Tuba, trumpet, drums vocals - Jazz/Punk: The Stumblebums

The Stumblebums playing (double header)

The Stumblebums Playing (explicit language)

Interview with The Stumblebums
Artists: Jesse Wildcards (Tuba), Smidge Malone (Trumpet and vocals), Jonny Carwheels (drums and vocals)
Medium: Tuba, drums, vocals
Location: 2nd avenue station on the F line.

Let’s talk musical innovation and cutting edge. While we’re at it, let’s talk about the NY subway system because the two go hand in hand. As the Stumblebums Brass Band fusion of Jazz and Punk demonstrates, the openness of New York provides space for unique and new music to develop and be refined. Composed of three urbanites, I was fortunate enough to experience distinctive sound of this group.

There are two aspects of this music which really impress upon listeners. First is the use of traditional jazz and big band instruments such as the tuba and trumpet. The Stumblebums use the unmistakable and sonorous power of these instruments in an unconventional way to compliment the second defining feature if their music, the ferocity of their punk inspiration.

At the heart of the ferocity of their music is lead singer Smidge Malone. With a gravely voice you might expect from jazz singers like Louis Armstrong Smidge screams out intense lyrics over the competing tuba and drums, both of which offer no quarter. Furthermore, the visual contrast of his pin-stripe suit and tattooed face makes the contention between the power and timbre of his voice even more pronounced.

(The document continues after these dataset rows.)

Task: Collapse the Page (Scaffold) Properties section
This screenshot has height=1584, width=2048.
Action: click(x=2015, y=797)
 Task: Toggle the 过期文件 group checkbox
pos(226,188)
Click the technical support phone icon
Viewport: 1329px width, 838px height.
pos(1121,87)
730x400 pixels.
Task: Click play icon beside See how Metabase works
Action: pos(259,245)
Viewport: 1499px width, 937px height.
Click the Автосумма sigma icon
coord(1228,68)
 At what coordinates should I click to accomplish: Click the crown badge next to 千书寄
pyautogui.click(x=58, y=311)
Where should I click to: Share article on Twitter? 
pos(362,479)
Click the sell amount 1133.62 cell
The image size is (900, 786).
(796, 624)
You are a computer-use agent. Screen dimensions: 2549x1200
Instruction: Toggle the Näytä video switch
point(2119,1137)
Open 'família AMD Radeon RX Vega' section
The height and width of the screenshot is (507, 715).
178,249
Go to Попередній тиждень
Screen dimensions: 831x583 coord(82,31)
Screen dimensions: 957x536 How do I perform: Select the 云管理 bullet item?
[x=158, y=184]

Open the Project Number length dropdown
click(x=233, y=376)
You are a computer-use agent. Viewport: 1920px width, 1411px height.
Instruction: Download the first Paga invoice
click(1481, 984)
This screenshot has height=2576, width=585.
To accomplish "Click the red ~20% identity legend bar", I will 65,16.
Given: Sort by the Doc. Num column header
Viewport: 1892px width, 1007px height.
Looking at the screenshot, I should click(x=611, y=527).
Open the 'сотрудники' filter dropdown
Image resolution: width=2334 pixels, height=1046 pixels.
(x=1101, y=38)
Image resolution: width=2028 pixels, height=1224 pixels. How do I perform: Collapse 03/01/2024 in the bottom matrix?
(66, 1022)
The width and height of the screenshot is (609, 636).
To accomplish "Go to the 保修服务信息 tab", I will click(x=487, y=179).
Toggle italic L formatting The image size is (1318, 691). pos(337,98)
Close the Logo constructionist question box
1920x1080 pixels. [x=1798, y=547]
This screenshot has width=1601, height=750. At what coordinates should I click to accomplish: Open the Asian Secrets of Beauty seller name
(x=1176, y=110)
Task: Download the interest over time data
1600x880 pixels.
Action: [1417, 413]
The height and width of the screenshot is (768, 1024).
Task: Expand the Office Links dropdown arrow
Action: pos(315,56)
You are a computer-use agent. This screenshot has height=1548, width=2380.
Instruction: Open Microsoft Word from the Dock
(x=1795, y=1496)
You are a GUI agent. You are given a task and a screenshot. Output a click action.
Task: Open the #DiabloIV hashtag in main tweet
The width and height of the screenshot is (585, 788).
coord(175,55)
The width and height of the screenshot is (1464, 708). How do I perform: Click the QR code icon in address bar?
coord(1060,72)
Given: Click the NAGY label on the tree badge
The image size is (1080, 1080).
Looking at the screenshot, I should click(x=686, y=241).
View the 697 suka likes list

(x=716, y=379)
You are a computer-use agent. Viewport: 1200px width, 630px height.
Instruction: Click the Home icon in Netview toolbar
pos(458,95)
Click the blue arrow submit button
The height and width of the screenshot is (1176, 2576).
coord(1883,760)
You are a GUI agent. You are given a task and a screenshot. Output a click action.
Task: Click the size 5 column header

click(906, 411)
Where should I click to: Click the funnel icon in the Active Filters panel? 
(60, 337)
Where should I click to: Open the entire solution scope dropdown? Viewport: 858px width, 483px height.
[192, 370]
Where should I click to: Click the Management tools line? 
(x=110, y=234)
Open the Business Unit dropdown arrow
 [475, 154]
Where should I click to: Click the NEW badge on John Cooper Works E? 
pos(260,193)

Smidge hails from Queens, NY and says he got into singing and trumpet by accident. When he was going to school in Brooklyn, he sat down in the trumpet section and he became a trumpeter. He then took up singing because “I needed compliment, I needed a backup and I didn’t have anyone to back me up so I had to back up myself…until I met these schmucks.” In any event, regardless of having backup or not, Smidge has been playing music since Jr. High School and has decided to make a career out of it. Which is what he likes most about the subways “it gets us work, you know?” Of course, he says, he’d rather play gigs since they pay more.

Jesse Wildcards also adds to the distinct sound of the Stumblebums with oft neglected sounds of the tuba. Jesse is also a native New Yorker, born in Manhattan and now living in the Bronx. Jesse picked up the tuba in Jr. High School and has stuck with it until now. Jesse is the one who helped define the band as a mixture of jazz and punk and added that one of his favorite things about developing this music is making people dance. Jesse also really enjoys playing in public for several reasons. First, of course “playin in the subway makes it possible for me to play music full time.” But on top of that, Jesse adds that the subway is a great place to rehearse because of the interaction with people. In fact, playing in the subway is where he met Smidge 7 years ago. “I prefer working on my music in the subway than working in my own apartment.”

Jonny Carwheels is the band’s drummer and brings his intense drumming and singing skills to the group’s unique dynamic. Jonny, who lays down the essential beat and tempo for the Stumblebums actually met Jesse at a gig where he was playing the accordion. After playing together in the street for a time, Jonny revealed that his main instrument was actually the drums and Jesse tried him out for the Stumblebums. Johnny has been playing drums for 12-13 years and says that the Stumblebumns are the “best music I’ve played for a while…I have a great time.”